*Data for review*
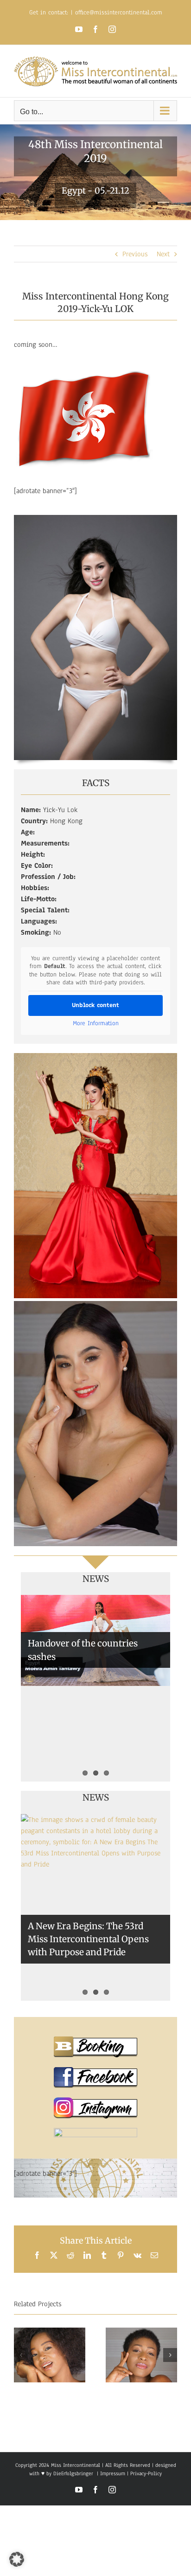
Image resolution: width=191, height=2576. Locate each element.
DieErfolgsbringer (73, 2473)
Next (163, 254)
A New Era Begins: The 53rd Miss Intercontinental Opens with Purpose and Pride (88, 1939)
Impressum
--
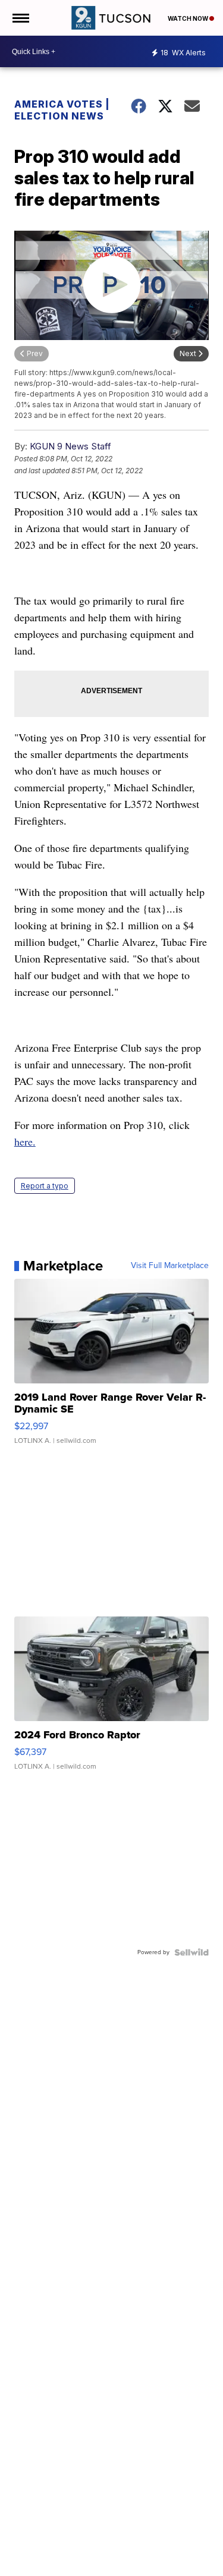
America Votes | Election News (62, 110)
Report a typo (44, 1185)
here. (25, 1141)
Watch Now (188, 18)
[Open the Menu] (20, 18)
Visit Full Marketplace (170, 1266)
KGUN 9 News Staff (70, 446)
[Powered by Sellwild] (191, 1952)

*Exercise requirements*
Would you please copy exactly the part of the entries above that begins at the line containing "Watch Now (188, 18)" and ends at the line containing "[Powered by Sellwild] (191, 1952)", both lines included?

*Written reply*
Watch Now (188, 18)
[Open the Menu] (20, 18)
Visit Full Marketplace (170, 1266)
KGUN 9 News Staff (70, 446)
[Powered by Sellwild] (191, 1952)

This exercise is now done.